17. In the case in hand undoubtedly the instrument dated 27th March, 2003 disclosed the condition relating to delivery of possession of the flat after expiry of one month from the date of execution of instrument. The instrument also disclosed the purpose of purchase of the flat being in the occupation of the customer of the petitioner company. Undoubtedly, the occupant of the flat refused to vacate the same and the transferror company, therefore could not deliver the possession of the flat to the petitioner company. It is not the case of the respondent that the claim for refund is bogus or false or there has been any misrepresentation of facts by the petitioner in relation to the claim for refund. Under these circumstances, the application having been made within the prescribed time, the petitioners are entitled for refund of the stamp duty in accordance with the provisions of law.

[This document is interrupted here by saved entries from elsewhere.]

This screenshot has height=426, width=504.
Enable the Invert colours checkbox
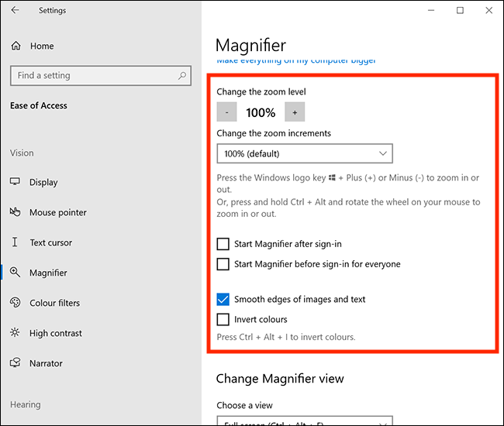tap(223, 319)
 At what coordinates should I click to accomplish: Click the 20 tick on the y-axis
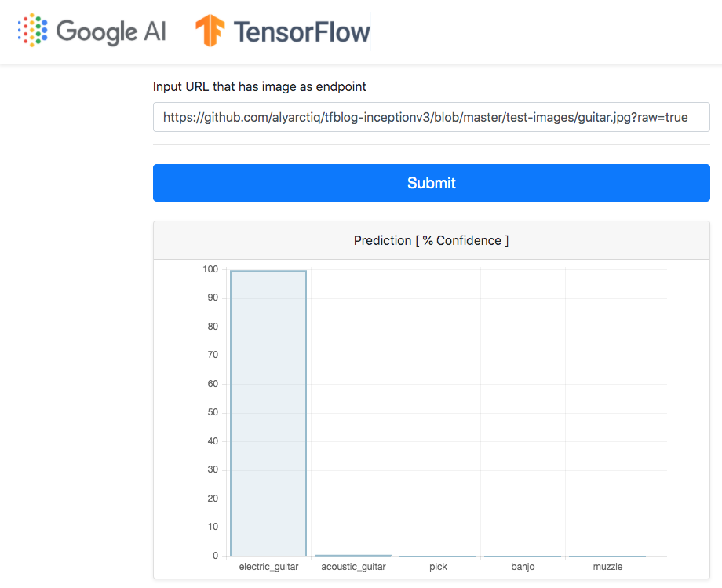(212, 499)
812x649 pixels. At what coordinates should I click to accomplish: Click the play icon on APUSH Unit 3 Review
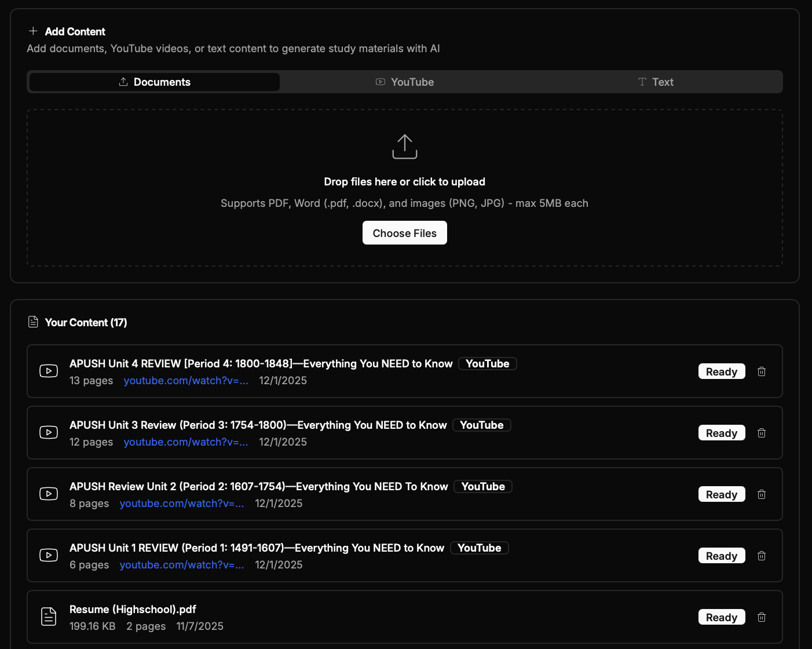(x=49, y=432)

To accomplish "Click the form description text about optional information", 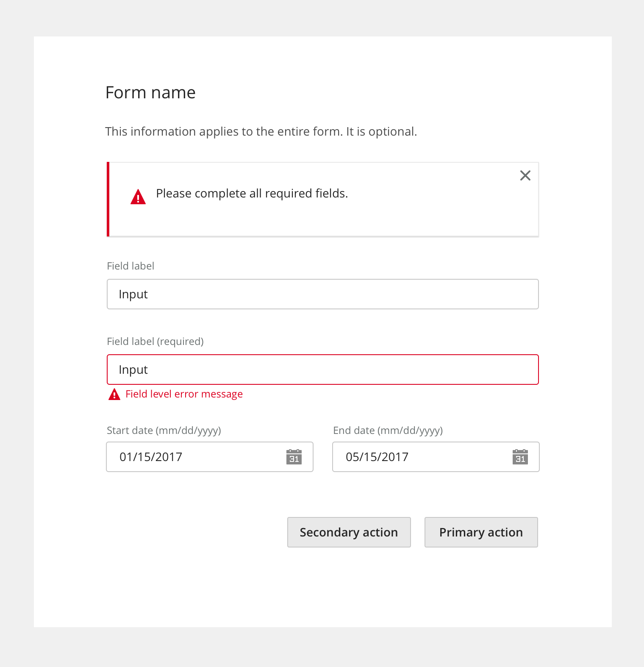I will pyautogui.click(x=261, y=132).
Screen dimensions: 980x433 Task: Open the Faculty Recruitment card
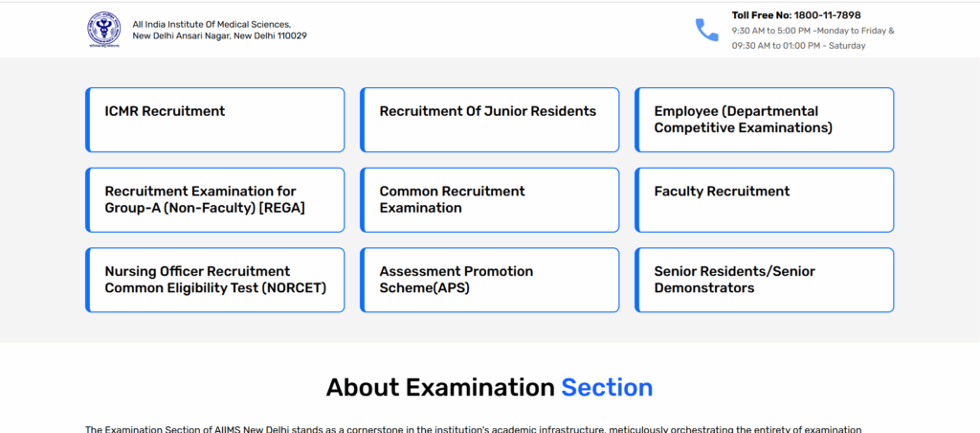(x=764, y=199)
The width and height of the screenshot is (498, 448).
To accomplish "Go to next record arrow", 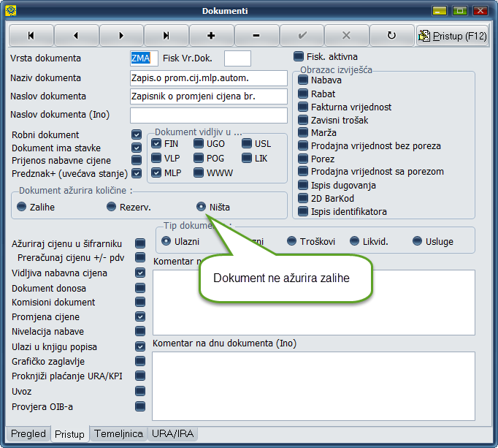I will click(121, 35).
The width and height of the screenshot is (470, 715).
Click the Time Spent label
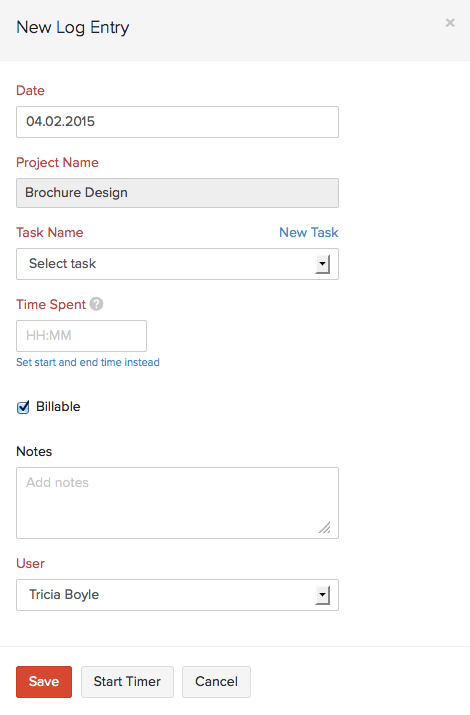click(x=51, y=304)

18. As regards the decisions sought to be relied upon by the learned Advocate for the petitioner, it is to be noted that the decision of the Division Bench in the case of Kotak Mahindra Finance (supra) the same was on the point of liability to pay stamp duty and it was not in relation to the refund claim. Undoubtedly, it was held that the transfer of shares in co-operative society does not amount to transfer of merely movable property but amounts to conveyance of immovable property as the same amounts to agreement for sale of immovable property along with the transfer of shares in the society. The decision of the Apex Court in the case of Veena Jain (supra) was also on the point that whether there is specific time for handing over the possession without executing conveyance and in such event, the document would fall within the scope of Explanation 1 of Article 25 of Schedule I to the said Act and, therefore, would attract the duty as if it is a conveyance.
19. For the reasons stated above, the petition succeeds. The impugned orders are hereby quashed and set aside and the respondents are directed to refund the stamp duty in accordance, with the provisions of law, also bearing in mind Rule 22-A of the said Rules within a period of four weeks. Rule is made absolute in the aforesaid terms with no order as to costs.